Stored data
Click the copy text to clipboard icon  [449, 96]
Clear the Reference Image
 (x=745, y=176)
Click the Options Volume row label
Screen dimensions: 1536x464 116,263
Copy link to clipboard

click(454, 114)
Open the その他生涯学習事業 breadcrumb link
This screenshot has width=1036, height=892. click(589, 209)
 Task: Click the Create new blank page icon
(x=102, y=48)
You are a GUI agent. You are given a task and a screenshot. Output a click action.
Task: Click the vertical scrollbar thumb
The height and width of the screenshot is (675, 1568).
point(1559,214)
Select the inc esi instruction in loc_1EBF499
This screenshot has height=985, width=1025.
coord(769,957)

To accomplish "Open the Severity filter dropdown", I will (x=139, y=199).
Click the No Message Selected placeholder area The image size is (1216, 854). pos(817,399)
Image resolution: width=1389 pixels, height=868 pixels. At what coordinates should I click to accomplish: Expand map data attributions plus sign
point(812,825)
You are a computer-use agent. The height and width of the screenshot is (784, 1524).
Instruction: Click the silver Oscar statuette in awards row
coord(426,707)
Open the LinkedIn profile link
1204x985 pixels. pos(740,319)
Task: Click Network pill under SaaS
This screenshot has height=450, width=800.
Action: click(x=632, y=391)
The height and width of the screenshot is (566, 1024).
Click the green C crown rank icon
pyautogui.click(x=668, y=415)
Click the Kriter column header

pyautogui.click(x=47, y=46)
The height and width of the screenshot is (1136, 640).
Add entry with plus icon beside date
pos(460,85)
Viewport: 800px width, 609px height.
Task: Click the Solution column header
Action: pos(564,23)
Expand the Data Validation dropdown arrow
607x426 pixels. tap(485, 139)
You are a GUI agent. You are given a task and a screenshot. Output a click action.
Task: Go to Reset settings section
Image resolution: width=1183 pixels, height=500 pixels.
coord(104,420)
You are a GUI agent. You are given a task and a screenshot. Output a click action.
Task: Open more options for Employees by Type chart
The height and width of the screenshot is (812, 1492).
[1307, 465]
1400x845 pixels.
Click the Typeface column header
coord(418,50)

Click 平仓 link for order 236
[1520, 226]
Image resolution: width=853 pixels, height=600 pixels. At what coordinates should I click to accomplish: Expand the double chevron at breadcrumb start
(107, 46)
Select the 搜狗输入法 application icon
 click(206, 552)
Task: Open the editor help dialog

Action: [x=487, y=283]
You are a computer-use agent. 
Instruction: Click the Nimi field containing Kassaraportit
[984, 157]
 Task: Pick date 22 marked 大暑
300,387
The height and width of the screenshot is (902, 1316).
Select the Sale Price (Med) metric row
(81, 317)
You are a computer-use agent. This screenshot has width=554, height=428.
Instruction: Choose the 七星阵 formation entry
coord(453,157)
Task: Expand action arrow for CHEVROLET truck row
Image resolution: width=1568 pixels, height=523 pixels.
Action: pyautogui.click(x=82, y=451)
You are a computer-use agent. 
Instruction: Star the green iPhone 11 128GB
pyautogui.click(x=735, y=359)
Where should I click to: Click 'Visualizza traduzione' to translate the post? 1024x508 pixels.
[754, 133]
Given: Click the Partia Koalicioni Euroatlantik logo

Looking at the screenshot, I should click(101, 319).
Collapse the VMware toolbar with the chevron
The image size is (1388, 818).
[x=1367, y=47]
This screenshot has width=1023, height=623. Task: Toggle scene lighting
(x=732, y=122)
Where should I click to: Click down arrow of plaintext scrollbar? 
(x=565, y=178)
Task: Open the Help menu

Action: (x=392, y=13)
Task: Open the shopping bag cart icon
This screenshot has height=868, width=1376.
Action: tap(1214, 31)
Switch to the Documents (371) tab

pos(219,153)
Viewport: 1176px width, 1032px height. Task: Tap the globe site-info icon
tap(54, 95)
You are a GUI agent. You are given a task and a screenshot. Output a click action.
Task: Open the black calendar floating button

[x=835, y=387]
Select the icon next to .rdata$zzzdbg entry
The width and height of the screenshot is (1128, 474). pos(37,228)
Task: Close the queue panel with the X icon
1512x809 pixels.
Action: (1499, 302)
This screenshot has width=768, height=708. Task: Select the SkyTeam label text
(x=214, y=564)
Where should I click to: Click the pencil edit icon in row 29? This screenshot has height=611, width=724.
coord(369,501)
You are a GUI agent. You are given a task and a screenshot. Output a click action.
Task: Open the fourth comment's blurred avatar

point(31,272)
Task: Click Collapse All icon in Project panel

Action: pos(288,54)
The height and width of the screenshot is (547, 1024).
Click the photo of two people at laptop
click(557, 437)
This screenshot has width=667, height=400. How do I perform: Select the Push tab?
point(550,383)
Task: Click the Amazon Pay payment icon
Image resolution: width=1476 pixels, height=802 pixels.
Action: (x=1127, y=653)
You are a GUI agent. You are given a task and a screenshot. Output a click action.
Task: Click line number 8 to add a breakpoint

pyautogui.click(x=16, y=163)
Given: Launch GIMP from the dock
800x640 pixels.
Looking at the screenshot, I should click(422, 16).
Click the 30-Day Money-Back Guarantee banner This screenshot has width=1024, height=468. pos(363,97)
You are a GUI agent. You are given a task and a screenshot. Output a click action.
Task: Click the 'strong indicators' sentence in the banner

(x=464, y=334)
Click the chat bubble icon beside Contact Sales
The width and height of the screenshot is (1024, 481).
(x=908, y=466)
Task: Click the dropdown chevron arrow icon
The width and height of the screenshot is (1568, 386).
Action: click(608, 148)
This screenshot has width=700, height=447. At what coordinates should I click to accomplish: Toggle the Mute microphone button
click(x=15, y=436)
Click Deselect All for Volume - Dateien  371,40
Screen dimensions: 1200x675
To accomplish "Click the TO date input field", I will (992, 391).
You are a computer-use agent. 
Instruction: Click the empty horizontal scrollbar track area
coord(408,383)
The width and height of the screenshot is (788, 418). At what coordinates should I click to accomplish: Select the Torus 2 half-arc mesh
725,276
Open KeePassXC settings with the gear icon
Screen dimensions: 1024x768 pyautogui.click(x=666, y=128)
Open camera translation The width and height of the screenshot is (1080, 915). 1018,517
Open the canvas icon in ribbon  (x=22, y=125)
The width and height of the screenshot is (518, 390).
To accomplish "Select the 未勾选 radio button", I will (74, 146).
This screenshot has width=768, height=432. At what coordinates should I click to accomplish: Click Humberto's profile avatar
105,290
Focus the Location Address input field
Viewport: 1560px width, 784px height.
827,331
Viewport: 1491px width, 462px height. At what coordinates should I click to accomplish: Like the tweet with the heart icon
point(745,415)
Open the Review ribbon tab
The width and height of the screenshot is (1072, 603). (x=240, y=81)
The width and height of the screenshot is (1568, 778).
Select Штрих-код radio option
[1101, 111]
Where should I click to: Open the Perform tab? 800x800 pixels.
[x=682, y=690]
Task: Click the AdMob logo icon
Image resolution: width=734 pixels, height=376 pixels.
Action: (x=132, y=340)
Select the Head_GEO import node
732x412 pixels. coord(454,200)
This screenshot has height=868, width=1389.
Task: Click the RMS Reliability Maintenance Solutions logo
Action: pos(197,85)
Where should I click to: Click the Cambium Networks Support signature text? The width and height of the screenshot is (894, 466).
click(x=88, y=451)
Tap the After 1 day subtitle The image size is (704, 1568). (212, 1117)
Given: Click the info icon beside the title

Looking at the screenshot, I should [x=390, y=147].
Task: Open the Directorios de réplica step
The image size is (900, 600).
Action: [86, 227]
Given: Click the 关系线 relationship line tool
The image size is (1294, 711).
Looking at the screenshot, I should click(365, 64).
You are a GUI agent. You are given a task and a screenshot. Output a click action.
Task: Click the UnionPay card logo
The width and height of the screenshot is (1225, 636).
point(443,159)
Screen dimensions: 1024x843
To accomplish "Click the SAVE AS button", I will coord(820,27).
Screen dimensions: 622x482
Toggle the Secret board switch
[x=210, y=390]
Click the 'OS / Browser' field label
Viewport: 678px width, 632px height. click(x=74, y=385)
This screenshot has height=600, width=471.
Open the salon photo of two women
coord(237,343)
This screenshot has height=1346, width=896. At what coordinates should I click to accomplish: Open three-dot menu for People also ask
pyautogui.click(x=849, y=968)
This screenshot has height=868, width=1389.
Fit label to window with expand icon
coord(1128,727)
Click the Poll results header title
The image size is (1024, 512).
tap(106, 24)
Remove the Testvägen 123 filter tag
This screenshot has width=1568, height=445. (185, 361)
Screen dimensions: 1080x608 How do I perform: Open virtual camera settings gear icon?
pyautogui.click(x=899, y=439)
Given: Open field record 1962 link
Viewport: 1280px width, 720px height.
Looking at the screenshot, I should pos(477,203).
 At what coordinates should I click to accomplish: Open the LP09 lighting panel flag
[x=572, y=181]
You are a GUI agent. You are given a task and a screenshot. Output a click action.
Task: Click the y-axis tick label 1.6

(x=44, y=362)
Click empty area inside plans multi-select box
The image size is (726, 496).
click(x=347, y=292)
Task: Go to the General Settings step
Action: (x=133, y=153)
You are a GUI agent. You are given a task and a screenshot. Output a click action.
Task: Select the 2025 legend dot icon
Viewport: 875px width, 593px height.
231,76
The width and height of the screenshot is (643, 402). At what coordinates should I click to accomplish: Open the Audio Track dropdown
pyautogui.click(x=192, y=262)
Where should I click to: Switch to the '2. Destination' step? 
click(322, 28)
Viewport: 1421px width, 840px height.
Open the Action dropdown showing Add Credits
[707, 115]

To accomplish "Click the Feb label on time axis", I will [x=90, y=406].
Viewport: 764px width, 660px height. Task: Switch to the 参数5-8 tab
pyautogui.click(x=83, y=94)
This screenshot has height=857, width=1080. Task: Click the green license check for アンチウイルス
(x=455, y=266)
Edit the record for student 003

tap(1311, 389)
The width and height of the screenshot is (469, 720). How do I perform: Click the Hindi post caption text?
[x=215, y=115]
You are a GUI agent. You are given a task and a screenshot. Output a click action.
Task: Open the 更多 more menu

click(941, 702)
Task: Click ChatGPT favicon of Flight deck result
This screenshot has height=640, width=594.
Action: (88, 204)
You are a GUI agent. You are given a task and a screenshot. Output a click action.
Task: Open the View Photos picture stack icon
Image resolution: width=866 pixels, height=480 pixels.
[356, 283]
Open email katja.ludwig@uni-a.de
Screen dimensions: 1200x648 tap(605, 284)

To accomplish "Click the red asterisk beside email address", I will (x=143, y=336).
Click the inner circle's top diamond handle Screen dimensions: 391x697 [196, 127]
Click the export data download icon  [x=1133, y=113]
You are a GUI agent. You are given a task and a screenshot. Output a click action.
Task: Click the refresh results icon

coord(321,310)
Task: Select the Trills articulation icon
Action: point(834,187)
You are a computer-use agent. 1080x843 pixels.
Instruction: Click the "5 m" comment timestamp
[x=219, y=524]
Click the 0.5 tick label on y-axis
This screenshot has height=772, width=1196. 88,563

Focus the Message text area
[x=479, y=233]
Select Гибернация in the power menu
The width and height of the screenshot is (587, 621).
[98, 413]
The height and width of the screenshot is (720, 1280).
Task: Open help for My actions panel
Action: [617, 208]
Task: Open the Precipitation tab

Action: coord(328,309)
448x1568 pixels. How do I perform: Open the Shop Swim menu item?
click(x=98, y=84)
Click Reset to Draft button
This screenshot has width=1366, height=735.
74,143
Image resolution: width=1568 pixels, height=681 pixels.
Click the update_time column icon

Brief:
Find every line above where the word "Reset" occurs, and copy that line.

Expected answer:
Task: Go to Reset settings section
Click Reset to Draft button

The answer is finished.